A 500 metros de allí, en la zona del embalse de la presa, yace el panteón abandonado. Lorenzo habla con una voz muy finita, la cabeza cubierta por un pañuelo que mojó en el arroyo.
“El gobierno aquí hizo las cosas muy mal. Todo se va inundar, decían, todo se va a inundar. Asustaban a la gente. La gente quería sacar sus restos. Ahí está un sobrino mío, Armandito se llama. Esa bóveda era de mi abuela, abuela Carlotita”.
Lorenzo y Hortensia viven en el puerto de Mazatlán, a una hora de viaje, pero vienen todas las semanas al San Marcos nuevo. Al viejo ella no vuelve porque se le caen las lágrimas.
— “Si ahí parí a mis hijos, qué voy a volver. Hijos de su madre, me arden los ojos de ver cómo quedó mi casa”.
— “Es un cambio muy drástico, las tierras que teníamos quedaron inundadas, eran 245 hectáreas, tierras para sembrar, los pocos animalitos que tenía uno se me desaparecieron.

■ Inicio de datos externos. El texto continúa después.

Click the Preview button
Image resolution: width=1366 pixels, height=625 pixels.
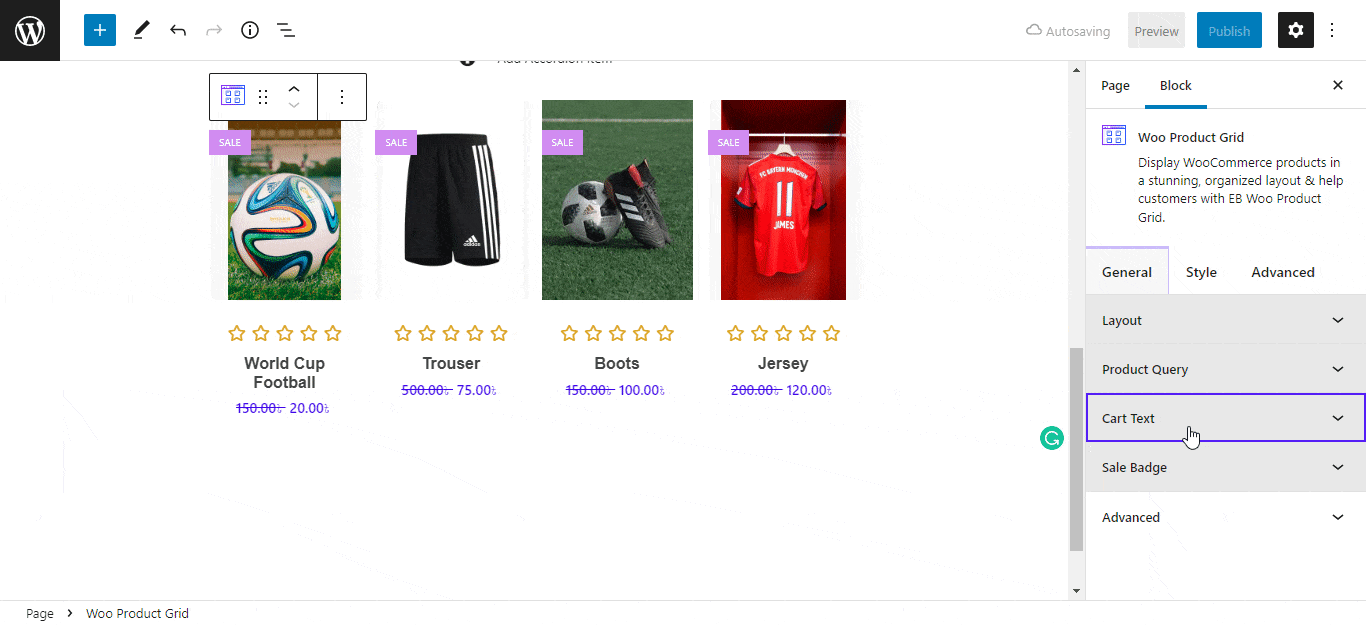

Haga de cuenta que sentí que ya no importada nada”, interviene Lorenzo.
— “Es duro, diez vacas teníamos y se las llevó el agua”.
— “Es una cosa muy dura”.
— “Cuando queda todo enterrado, tus ancestros, tu todo, tu historia, queda bajo el agua, es duro. Para poder platicar la historia de la Picachos tienes que poner la mente en blanco para no sentir”.
El asesinato de Atilano
La historia de la Picachos es la historia de San Marcos, que también es la historia del asesinato de Octavio Atilano Román Tirado. Murió de tres balazos que dos hombres le metieron en la cabina de la estación de radio Fiesta Mexicana, en Mazatlán. Eran las 10:40 del sábado 11 de octubre de 2014.

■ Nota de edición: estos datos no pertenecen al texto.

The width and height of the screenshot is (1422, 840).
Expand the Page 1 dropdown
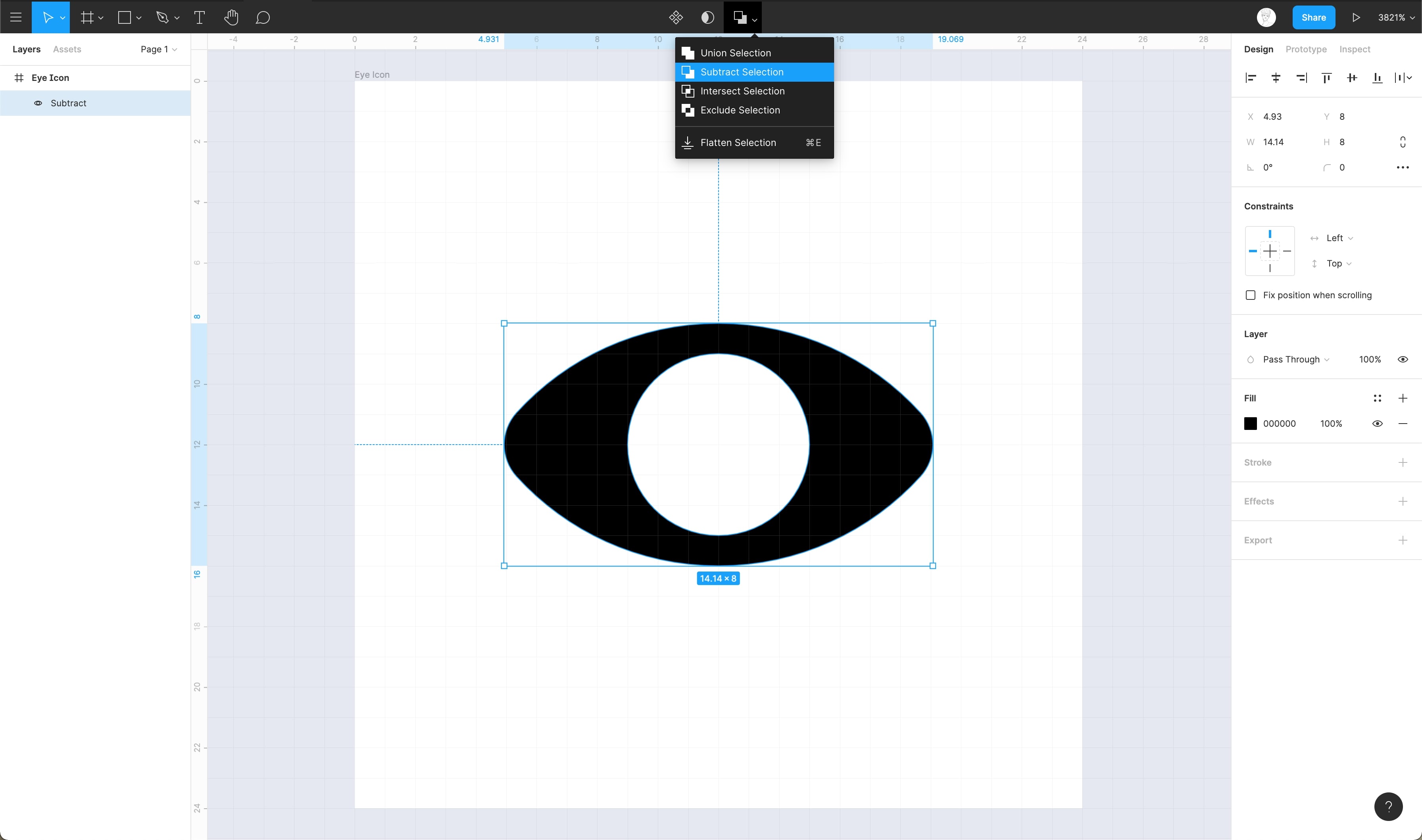point(158,49)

Atilano tenía 49 años, lideraba el Movimiento de Desplazados por la Presa Picachos y esa mañana conducía su programa “Así es mi tierra”. Las balas le pasaron de cerca a Hortensia, también activista contra el proyecto, y quien, diestra con la guitarra, lo acompañaba ese día para cantar corridos.
“Para mí era como un hermano, yo lo quería mucho”, cuenta. Dos años antes lo había acompañado en una marcha a pie desde San Marcos hasta la capital estatal, Culiacán, para protestar por lo que consideraban eran indemnizaciones injustas por haber tenido que irse del pueblo. Ambos pasaron 19 días presos acusados de cortar la carretera.
También organizaron manifestaciones en la presa, chocaron con la policía, les lanzaron gases lacrimógenos y ocuparon la zona turística de Mazatlán.
Hortensia entona aferrada a la misma guitarra negra que llevaba el día que mataron a Atilano y al último rayo de una tarde que empieza a languidecer. Canta sacando para afuera el dolor.
Los sonidos de las cuerdas rasgadas se mezclan con los de las campanas de un par de vacas que deambulan por el pueblo. Lorenzo se suma al mismo tiempo que una brisa corre la pesada carga de un calor acumulado durante todo el día.
Son voces que salen desde casas de entrañas abiertas y corazones desgarrados.
“Voy a cantar un corrido con sentimiento y valor.
Sobre la presa Picachos que fue un gran detonador
de mucha gente valiente, lo digo con emoción,
peleando contra el gobierno por justa indemnización.
Nos sacaron de las tierras con todo y humillación”.
La guitarra se calla, pero la magia envolvente de San Marcos se queda colgada de un cielo oscuro junto a una serenidad y a una decadencia que atrapan.